TASK PROMPT: Check each line of the data for "will", and copy the ones that have it.

MATERIAL SHOWN:
┄┄┄┄┄┄┄┄┄┄┄┄┄┄┄┄┄┄┄┄
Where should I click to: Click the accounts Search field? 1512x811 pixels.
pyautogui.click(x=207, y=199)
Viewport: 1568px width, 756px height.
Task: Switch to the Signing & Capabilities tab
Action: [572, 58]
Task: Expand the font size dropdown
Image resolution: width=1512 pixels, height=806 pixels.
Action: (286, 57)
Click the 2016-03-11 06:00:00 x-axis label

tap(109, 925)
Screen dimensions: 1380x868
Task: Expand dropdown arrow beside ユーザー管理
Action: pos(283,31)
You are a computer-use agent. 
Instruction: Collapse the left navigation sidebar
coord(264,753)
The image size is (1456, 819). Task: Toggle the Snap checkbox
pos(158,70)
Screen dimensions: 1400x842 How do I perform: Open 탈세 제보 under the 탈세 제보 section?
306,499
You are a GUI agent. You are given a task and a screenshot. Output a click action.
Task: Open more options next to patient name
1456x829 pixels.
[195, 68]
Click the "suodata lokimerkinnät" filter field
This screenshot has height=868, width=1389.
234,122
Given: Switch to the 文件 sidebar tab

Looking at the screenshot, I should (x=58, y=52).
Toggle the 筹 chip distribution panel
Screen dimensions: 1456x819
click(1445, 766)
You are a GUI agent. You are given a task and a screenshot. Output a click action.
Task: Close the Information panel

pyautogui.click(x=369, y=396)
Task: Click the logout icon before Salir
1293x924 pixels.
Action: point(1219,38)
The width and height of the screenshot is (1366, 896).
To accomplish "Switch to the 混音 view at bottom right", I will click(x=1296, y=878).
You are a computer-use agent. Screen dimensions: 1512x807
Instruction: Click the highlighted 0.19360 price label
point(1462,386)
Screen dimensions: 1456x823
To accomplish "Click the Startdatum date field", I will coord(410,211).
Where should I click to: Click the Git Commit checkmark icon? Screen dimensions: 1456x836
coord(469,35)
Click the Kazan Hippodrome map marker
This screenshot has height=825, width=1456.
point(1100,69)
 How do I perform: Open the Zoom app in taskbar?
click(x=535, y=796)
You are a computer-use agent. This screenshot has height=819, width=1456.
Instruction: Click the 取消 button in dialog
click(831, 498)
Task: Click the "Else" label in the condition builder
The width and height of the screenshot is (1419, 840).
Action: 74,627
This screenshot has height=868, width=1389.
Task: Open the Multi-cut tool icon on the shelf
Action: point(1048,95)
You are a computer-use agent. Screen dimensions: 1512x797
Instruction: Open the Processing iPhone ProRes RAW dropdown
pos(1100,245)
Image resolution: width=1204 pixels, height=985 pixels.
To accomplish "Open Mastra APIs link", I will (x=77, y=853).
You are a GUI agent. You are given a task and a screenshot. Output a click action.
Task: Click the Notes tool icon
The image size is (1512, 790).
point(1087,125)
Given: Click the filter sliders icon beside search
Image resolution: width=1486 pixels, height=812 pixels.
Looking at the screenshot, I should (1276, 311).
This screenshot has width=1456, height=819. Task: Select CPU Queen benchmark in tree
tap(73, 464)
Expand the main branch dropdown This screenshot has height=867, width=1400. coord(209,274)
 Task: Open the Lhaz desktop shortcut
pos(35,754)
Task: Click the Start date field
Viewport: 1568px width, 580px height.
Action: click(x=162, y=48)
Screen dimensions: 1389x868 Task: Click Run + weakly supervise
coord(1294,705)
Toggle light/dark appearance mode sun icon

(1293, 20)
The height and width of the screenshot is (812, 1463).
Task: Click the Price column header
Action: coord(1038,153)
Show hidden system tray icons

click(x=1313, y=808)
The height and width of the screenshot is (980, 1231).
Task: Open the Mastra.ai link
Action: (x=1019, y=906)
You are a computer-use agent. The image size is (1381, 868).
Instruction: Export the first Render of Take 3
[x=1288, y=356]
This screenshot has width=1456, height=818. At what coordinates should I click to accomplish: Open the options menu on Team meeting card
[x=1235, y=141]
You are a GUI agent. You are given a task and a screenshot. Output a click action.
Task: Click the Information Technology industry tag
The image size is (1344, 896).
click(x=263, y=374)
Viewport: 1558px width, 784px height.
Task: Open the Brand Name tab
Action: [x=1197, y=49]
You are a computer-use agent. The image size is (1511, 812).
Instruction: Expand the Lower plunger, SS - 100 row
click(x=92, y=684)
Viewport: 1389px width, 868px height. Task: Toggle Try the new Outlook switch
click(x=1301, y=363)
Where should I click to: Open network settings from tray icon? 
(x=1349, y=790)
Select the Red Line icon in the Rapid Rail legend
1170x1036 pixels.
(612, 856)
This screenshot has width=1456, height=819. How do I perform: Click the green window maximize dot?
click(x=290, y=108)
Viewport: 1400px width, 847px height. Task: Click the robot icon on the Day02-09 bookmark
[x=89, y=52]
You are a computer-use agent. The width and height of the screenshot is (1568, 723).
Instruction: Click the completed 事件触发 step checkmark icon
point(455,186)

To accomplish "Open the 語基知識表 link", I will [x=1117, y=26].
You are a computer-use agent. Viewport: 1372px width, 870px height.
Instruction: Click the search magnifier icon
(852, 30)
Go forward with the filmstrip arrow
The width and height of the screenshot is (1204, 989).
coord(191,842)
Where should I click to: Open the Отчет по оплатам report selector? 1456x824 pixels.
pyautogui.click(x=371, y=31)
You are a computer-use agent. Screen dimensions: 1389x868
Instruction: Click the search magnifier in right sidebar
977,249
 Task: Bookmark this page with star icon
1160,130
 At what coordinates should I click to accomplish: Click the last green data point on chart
┄┄┄┄┄┄┄┄┄┄┄┄┄┄┄┄┄┄┄┄
WRITTEN REPLY:
To accomplish "Switch to the 混音 view at bottom right", I will click(x=1296, y=878).
To accomplish "Click the Startdatum date field", I will coord(410,211).
To accomplish "Open Mastra APIs link", I will (x=77, y=853).
To accomplish "Open the 語基知識表 link", I will [x=1117, y=26].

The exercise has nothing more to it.